La mocha tuvo lugar en el sector de Orilla de Biscaya, en la comuna de Teno, Séptima Región, hasta donde llegaron cientos de pericos de distintas localidades para apostar a los perros más veloces.
Comenzó cuando dos de los aficionados, que habían apostado sus buenas lucas a las patas de los galgos en competencia, se agarraron a xuxada limpia, recordándose toda la parentela de corrido.
Fue tanto el encono y la odiosidad entre ambos cristianos, que siguieron alegando hasta después de finalizada la competencia, mientras la mayoría de la barra le daba el bajo a sabrosos causeos remojados con pipeños y chicha sin bautizar.
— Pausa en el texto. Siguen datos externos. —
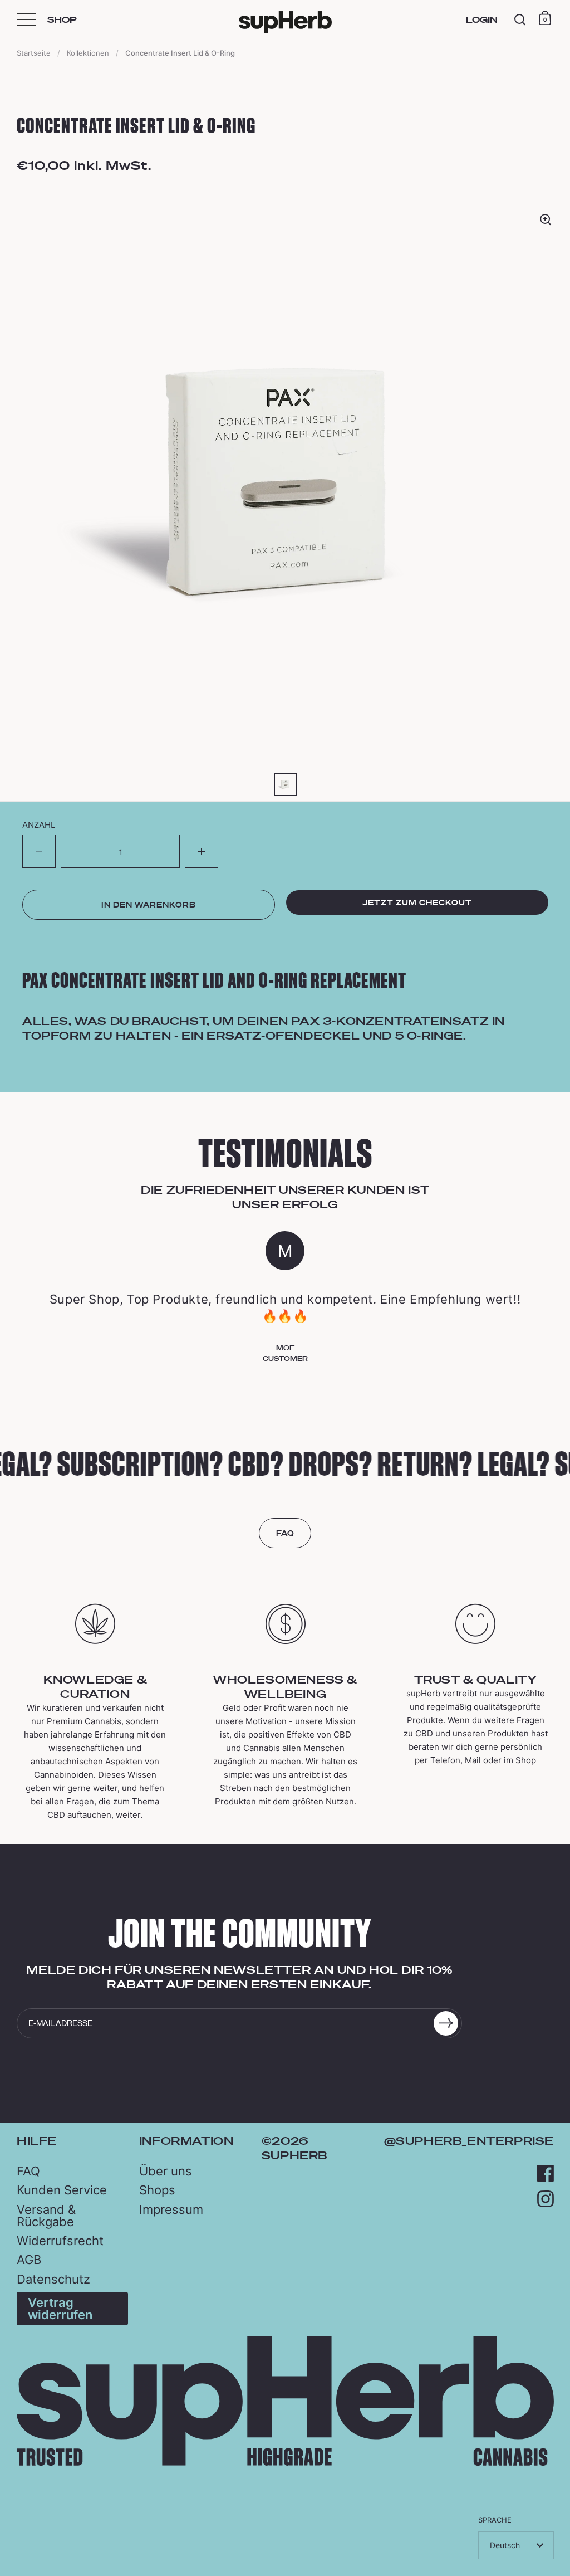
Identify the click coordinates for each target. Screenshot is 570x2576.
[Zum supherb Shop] (285, 2462)
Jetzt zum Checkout (417, 902)
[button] (201, 851)
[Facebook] (545, 2173)
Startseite (34, 52)
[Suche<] (520, 20)
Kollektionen (88, 52)
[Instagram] (545, 2198)
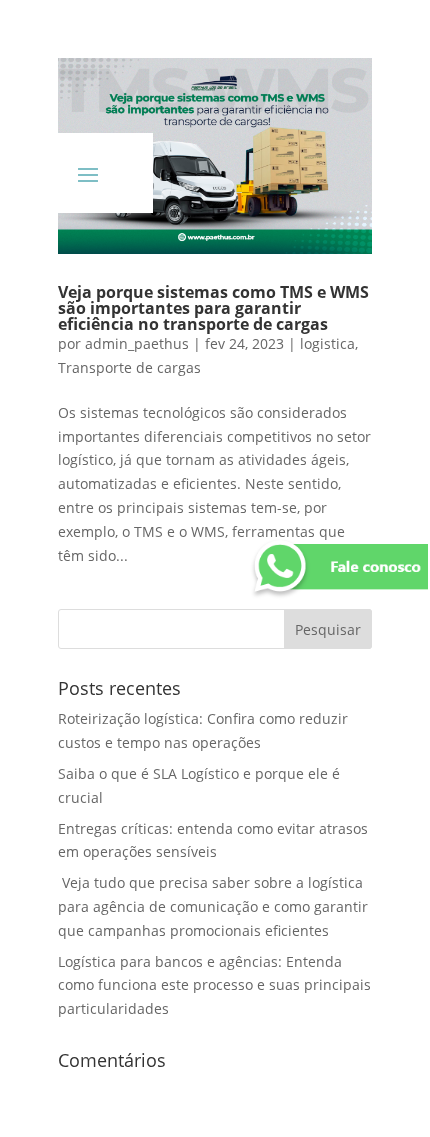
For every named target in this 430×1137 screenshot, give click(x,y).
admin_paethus (137, 343)
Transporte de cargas (129, 367)
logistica (327, 343)
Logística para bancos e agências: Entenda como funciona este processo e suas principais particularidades (214, 985)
Eran más de las 10 de la noche cuando L.L.M., domiciliado en el pueblo de Santa Cruz, sacó un revólver de entre sus ropas e hizo tres disparos, poniendo punto final a tanta discordia.
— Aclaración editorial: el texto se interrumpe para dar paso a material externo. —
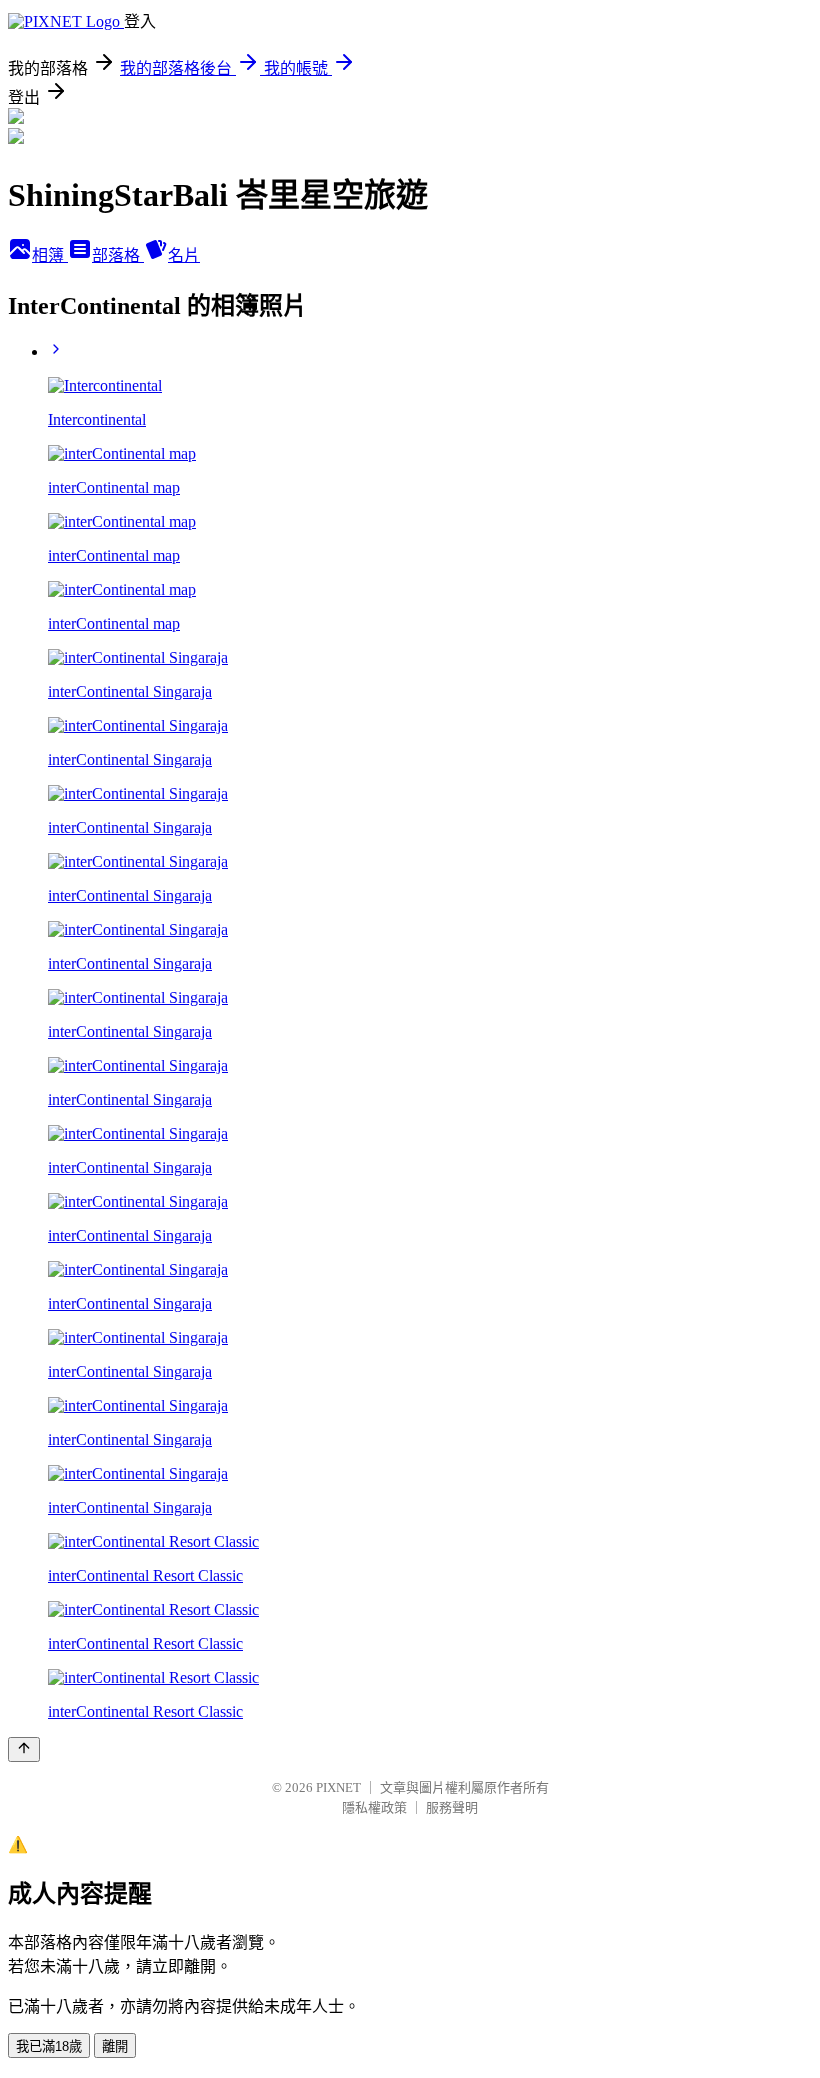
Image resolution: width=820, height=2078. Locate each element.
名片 (184, 255)
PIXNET (338, 1787)
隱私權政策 (374, 1807)
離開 (115, 2046)
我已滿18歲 (49, 2046)
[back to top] (24, 1749)
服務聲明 (452, 1807)
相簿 (50, 255)
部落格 (118, 255)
Quedó la arrancadera de gente, mientras que Sergio Lobos Díaz, de 24 años, domiciliado en Teno, caía herido de muerte producto de un balazo en el pecho. Otra bala alcanzó a su padre, Fidel Lobos Abrigo, quien fue trasladado rápidamente hasta el Hospital de Curicó.
El autor de los disparos apretó cachete, esperándose que en cualquier momento caiga en manos de la policía.